◆ **WRITTEN TASK A**:
In the excerpt on making wool rugs, who taught the writer to spin wool into yarn in Sweden?
◆ **WRITTEN TASK B**:
Rewrite the wool rug excerpt from "When I tell" to "shearing this way.", changing every "flock" to "herd".

◆ **SELECTED EXCERPT**:
* * * * *

In Sweden, in 1971, I learned to spin wool into yarn on an old spinning wheel. My teacher was Anna Alexandersson, my father’s first cousin. She was a kind taskmistress, but she settled for nothing less than perfection in the yarn I made. Her insistence upon quality work has been the standard against which I have measured all kinds of hand labor since that time.
It is easiest to see how far we have progressed in our adoption of the old handcrafts by looking at our wool rug production processes. We make and sell these rugs from home and at several shops. They are almost entirely made here on our farm: The only concession to factory work is in spinning the rug warp. I cannot produce the amount of warp I need on my spinning wheel and still have time to weave rugs, so we send some of our wool to a mill in New England and have it made into strong yarn.
When I tell children how a rug is made, I always say, “We begin by feeding the sheep and lambs,” for, of course, without a healthy flock there will be no good wool.
A few years ago, Runo had the opportunity to attend a one-day workshop on hand shearing taught by Kevin Ford, a master blade-shearer from Massachusetts. For years, Runo had shorn our flock with a motor-driven, fixed-shaft shearing machine, but in keeping with our interest in the old crafts, he attended this class out of curiosity. He was so impressed with Ford’s methods that he came home, sheared a couple of lambs we had in the barn and began reading Ford’s book, Shearing Day, night after night all winter long. When shearing time came around in March, Runo sheared our flock using only hand blades, and he continues to do the shearing this way.

* * * * *

◆ **DATA**:

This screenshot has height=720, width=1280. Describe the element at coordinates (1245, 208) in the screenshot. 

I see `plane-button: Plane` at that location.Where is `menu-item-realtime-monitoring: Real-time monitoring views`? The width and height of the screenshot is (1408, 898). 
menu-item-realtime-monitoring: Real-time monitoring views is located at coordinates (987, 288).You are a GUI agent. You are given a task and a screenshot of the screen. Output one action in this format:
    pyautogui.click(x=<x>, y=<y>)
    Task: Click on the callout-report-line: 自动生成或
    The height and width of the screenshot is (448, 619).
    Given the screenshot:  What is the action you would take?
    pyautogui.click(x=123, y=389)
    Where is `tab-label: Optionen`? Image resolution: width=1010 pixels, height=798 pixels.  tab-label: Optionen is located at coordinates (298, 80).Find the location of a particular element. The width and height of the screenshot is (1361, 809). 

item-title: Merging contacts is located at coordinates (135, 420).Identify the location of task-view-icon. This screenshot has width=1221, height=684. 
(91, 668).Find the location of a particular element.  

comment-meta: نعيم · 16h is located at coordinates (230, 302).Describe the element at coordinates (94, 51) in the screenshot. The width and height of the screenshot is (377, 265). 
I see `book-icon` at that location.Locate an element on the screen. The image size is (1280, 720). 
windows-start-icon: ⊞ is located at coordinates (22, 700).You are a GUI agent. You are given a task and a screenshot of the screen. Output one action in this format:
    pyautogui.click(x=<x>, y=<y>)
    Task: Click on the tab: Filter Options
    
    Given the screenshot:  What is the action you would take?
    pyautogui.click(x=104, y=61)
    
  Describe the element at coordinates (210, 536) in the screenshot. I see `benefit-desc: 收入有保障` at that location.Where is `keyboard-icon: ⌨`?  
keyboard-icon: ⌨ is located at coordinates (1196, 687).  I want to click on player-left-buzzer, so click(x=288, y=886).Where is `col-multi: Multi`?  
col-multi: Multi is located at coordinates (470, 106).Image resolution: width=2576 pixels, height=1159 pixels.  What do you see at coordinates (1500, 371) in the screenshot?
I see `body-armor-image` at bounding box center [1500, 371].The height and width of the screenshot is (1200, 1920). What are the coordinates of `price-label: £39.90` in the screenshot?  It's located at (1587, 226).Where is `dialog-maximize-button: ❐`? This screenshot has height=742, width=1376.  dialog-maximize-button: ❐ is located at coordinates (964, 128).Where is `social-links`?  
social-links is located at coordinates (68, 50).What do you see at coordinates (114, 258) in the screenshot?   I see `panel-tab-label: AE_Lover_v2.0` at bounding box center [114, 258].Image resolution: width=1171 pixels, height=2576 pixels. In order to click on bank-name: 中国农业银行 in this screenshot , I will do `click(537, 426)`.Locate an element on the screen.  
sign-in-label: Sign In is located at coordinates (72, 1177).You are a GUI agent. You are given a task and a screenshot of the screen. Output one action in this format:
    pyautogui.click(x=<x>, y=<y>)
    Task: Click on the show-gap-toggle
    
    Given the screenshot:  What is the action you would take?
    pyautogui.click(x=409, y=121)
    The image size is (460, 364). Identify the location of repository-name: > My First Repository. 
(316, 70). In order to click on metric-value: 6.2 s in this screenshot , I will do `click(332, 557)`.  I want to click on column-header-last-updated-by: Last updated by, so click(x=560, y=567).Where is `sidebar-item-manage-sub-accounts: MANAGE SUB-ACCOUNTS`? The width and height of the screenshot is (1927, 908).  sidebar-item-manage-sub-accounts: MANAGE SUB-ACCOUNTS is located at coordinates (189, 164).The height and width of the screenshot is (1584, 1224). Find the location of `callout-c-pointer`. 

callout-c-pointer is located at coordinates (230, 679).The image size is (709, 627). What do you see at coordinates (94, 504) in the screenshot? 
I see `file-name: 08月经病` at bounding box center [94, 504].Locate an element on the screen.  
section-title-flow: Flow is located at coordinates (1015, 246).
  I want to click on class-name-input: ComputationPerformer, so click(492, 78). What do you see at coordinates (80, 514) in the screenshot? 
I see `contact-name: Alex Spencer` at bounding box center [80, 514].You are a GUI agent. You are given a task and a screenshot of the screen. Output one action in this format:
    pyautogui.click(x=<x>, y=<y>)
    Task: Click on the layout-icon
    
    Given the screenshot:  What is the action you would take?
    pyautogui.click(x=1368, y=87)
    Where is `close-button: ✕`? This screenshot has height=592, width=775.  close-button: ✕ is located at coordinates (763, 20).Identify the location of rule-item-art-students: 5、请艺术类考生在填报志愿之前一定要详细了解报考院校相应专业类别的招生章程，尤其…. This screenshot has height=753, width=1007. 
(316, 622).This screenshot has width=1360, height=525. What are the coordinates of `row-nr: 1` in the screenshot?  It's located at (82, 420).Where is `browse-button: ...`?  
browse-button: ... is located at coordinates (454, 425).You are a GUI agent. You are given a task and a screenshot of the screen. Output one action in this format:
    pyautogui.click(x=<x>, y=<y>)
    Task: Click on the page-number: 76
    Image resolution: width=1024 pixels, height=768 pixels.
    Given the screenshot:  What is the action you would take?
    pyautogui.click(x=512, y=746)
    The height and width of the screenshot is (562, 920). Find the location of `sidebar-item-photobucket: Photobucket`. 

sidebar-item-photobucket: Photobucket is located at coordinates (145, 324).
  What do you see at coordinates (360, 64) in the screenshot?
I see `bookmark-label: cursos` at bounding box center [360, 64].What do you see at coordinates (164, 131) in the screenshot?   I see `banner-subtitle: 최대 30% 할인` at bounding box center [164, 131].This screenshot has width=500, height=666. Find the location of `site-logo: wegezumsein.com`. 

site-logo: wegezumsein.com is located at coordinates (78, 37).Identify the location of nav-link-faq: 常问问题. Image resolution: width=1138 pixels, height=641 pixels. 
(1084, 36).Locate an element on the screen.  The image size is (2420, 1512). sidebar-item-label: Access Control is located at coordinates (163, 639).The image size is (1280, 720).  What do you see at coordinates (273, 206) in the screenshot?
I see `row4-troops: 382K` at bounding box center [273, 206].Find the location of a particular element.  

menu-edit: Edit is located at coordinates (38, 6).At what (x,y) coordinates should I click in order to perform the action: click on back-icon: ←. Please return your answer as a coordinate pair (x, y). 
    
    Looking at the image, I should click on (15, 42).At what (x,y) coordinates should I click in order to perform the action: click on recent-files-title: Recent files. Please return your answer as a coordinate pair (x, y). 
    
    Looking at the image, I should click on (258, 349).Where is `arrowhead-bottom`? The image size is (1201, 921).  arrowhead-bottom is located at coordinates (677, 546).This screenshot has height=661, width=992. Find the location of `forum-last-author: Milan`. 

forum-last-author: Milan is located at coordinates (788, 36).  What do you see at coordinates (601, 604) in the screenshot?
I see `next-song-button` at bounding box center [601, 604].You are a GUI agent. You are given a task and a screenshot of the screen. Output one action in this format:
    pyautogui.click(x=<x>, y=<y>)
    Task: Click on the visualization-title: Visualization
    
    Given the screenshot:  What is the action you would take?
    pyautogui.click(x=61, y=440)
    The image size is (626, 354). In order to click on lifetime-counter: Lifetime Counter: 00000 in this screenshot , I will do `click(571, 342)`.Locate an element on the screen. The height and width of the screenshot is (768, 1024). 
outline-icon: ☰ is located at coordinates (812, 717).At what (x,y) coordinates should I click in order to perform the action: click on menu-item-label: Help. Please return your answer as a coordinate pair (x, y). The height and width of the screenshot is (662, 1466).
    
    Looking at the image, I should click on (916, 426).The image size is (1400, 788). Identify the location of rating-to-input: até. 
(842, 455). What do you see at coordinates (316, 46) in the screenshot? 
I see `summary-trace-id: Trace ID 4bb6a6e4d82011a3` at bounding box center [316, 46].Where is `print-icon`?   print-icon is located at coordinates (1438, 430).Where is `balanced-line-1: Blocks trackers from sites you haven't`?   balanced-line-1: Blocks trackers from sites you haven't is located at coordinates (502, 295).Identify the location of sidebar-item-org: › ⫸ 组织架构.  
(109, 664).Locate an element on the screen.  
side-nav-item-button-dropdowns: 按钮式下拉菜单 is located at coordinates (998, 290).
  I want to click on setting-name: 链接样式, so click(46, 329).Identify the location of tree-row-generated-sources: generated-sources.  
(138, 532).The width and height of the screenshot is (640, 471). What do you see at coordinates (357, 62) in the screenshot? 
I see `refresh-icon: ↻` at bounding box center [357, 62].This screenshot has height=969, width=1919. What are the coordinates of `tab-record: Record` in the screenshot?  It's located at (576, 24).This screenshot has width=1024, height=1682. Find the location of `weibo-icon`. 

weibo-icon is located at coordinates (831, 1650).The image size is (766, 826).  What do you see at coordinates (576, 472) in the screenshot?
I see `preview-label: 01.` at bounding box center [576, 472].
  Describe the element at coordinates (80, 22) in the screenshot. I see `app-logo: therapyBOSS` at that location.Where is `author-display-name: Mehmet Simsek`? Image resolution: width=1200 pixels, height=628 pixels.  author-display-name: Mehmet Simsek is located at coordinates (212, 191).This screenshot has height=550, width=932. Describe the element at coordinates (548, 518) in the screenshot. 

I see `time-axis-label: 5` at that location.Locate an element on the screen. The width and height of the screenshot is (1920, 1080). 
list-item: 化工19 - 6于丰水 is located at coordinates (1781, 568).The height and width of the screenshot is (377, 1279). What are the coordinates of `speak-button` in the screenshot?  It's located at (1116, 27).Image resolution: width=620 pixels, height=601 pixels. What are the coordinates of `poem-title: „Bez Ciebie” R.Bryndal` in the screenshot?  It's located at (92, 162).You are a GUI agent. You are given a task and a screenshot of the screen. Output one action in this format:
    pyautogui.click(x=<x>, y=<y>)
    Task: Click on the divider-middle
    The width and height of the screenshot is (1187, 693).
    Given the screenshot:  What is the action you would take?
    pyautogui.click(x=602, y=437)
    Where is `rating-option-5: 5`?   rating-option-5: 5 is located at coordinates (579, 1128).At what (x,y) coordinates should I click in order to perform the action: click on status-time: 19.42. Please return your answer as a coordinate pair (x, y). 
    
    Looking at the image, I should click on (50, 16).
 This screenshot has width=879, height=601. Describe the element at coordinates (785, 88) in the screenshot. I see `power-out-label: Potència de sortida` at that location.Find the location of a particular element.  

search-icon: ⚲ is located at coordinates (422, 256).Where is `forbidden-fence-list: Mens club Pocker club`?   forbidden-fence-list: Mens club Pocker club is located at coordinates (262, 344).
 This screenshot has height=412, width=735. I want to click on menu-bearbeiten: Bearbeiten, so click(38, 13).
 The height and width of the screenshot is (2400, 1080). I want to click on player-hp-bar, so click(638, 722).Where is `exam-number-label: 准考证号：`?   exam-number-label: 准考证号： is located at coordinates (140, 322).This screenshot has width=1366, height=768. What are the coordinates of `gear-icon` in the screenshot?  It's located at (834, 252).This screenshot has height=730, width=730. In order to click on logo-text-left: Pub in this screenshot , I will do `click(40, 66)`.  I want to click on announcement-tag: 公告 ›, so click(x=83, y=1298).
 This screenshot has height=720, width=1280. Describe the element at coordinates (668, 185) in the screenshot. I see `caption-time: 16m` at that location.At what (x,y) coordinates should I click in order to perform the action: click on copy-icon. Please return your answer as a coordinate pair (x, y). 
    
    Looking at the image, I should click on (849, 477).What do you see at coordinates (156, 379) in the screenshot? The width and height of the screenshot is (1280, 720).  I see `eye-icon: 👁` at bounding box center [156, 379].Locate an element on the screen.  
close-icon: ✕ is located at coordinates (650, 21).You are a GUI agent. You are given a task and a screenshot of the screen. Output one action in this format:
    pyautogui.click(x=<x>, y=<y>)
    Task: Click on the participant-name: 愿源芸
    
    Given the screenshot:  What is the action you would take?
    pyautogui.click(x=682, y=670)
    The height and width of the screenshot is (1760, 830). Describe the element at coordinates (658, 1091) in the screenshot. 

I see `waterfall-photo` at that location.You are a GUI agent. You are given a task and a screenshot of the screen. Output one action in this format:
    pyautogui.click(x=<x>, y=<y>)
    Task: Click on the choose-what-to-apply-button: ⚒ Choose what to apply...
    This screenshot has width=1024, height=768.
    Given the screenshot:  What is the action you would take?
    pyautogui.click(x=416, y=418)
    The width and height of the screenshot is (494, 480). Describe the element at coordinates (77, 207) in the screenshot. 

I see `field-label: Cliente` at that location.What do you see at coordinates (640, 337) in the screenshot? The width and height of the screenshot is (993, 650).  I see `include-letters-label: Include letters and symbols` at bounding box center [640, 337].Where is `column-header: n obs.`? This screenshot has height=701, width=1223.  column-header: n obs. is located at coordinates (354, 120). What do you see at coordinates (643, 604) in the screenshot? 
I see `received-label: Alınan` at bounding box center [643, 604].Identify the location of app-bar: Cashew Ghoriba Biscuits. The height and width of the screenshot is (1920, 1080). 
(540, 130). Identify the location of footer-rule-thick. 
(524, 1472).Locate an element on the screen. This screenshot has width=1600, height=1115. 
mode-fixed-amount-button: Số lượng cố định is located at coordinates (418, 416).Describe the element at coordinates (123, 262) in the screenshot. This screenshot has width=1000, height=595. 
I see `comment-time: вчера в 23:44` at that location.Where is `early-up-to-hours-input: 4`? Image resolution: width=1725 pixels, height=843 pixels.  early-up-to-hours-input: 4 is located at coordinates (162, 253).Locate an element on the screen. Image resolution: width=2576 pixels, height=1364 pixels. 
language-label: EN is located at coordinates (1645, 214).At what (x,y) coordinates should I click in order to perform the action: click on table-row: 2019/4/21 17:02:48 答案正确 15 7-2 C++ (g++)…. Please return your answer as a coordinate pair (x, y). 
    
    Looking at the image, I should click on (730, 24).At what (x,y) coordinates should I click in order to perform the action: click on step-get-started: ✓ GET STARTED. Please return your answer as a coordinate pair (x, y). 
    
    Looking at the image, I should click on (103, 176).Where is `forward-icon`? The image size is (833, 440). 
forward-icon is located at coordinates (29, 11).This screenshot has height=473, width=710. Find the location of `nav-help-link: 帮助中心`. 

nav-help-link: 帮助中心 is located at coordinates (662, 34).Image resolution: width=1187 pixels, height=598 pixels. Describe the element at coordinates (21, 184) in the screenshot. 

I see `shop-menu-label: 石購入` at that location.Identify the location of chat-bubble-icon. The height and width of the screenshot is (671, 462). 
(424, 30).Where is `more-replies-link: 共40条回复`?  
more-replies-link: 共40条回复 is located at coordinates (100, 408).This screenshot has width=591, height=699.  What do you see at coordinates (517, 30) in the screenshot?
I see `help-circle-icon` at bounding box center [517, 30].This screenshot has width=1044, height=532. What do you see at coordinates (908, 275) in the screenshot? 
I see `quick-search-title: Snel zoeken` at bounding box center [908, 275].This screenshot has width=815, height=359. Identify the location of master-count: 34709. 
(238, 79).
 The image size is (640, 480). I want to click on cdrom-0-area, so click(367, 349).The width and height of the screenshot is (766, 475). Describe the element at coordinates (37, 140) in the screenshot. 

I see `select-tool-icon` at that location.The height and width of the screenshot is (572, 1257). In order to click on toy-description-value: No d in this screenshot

* * * * *

◆ **EXERCISE SOLUTION A**:
Anna Alexandersson, the writer's father's first cousin, taught the writer to spin.

◆ **EXERCISE SOLUTION B**:
When I tell children how a rug is made, I always say, “We begin by feeding the sheep and lambs,” for, of course, without a healthy herd there will be no good wool.
A few years ago, Runo had the opportunity to attend a one-day workshop on hand shearing taught by Kevin Ford, a master blade-shearer from Massachusetts. For years, Runo had shorn our herd with a motor-driven, fixed-shaft shearing machine, but in keeping with our interest in the old crafts, he attended this class out of curiosity. He was so impressed with Ford’s methods that he came home, sheared a couple of lambs we had in the barn and began reading Ford’s book, Shearing Day, night after night all winter long. When shearing time came around in March, Runo sheared our herd using only hand blades, and he continues to do the shearing this way.